Congratulations! You have successfully run your first pipeline locally.

If you inspect the actual pipeline code, you will see that it doesn't do a lot of things, but it is still a perfectly valid OpenHEXA pipeline.

Let's publish to an actual OpenHEXA workspace so that it can run online.

Using the OpenHEXA web interface, within a workspace, navigate to the Pipelines tab and click on "Create".

Copy the command displayed in the popup in your terminal:

openhexa workspaces add <workspace>

You will be prompted for an authentication token, you can find it in the popup as well.

After adding the workspace using the CLI, you can now push your pipeline:

openhexa pipelines push

As it is the first time, the CLI will ask you to confirm the creation operation. After confirmation the console will output the link to the pipeline screen in the OpenHEXA interface.

You can now open the link and run the pipeline using the OpenHEXA web interface.

Contributing

The following sections explain how you can set up a local development environment if you want to participate to the development of the SDK.

SDK development setup

Install the SDK in editable mode:

python -m venv venv # Create a virtual environment for this project
source venv/bin/activate # Activate the venv
pip install -e ".[dev]"  # Necessary to be able to run the openhexa CLI

Using a local installation of OpenHEXA to run pipelines

While it is possible to run pipelines locally using only the SDK, if you want to run OpenHEXA in a more realistic setting you will need to install the OpenHEXA app and frontend components. Please refer to the installation instructions for more information.

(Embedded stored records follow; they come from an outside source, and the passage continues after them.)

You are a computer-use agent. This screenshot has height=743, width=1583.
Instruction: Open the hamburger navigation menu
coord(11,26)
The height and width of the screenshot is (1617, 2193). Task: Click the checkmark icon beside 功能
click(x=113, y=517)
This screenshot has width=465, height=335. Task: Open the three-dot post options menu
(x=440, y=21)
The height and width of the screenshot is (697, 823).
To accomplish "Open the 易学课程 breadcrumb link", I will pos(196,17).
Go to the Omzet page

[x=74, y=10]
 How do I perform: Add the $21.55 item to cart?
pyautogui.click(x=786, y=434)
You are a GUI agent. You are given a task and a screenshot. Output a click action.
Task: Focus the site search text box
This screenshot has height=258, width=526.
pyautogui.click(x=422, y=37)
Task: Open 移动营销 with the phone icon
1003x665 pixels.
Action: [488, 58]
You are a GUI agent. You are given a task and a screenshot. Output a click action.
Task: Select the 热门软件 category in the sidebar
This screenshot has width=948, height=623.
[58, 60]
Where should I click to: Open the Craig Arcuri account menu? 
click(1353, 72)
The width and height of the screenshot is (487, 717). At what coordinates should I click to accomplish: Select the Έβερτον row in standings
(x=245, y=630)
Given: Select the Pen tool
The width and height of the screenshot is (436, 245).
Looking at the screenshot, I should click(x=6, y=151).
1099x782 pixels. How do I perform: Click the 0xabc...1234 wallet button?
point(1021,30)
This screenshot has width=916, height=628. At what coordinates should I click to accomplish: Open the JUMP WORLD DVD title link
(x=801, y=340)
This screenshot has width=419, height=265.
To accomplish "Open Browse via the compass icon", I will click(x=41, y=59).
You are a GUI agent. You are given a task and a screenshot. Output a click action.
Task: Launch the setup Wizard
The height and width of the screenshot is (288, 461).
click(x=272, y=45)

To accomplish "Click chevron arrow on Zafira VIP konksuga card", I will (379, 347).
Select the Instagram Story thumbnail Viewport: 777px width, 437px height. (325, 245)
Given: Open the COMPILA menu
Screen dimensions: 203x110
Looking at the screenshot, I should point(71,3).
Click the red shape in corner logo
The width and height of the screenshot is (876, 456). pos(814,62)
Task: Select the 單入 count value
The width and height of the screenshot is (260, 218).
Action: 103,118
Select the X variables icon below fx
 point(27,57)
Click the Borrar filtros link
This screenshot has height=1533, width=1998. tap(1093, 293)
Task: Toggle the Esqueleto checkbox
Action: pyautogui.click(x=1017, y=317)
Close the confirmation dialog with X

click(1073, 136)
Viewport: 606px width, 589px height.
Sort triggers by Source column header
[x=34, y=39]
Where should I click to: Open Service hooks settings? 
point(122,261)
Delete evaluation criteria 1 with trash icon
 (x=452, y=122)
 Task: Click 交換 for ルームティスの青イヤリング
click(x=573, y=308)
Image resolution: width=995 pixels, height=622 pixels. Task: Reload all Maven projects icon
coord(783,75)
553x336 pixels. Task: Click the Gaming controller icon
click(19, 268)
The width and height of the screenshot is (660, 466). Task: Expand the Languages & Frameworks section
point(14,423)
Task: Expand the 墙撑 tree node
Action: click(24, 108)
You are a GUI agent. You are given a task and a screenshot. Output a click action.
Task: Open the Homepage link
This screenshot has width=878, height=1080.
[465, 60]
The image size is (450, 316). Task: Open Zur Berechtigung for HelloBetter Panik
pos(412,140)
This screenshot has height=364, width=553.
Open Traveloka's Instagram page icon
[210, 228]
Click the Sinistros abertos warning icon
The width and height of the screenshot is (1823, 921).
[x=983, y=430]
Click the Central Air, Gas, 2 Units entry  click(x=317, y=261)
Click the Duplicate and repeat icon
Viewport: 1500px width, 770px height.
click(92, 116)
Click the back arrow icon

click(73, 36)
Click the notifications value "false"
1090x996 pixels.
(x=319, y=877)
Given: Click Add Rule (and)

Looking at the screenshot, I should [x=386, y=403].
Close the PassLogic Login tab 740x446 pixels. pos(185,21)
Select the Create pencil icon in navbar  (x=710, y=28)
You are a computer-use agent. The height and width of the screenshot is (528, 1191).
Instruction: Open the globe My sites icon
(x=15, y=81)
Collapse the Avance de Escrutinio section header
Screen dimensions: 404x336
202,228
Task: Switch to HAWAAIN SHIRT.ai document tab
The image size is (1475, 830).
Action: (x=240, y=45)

You can then configure the OpenHEXA CLI to connect to your local backend:

openhexa config set_url http://localhost:8000

Notes: you can monitor the status of your pipelines using http://localhost:8000/pipelines/status

Using a local version of the SDK to run pipelines

If you want to use a local version of the SDK to run pipelines, you can build a docker image with the local version of the SDK installed in it :

docker build --platform linux/amd64 -t local_image:v1 -f images/Dockerfile .

Then reference the image name and tag in the .env file of your OpenHexa app :

DEFAULT_WORKSPACE_IMAGE=local_image:v1

Or you can set the following in your workspace.yaml configuration file in your pipeline directory:

env:
  WORKSPACE_DOCKER_IMAGE: local_image:v1

Running the tests

You can run the tests using pytest:

pytest

Codegen from the GraphQL schema

We use code generation to create Python client code from our GraphQL schema. This involves one tools:

  • ariadne-codegen: Generates typed Python GraphQL client code from GraphQL files

The code generation process:

  1. The GraphQL schema is manually taken from the Openhexa Monorepo and saved in openhexa/graphql/schema.generated.graphql
  2. ariadne-codegen uses both the schema and queries to generate typed Python client code

To run code generation manually:

pip install ariadne-codegen
python -m ariadne_codegen

ariadne-codegen runs automatically via pre-commit hooks and CI/CD when GraphQL files are modified.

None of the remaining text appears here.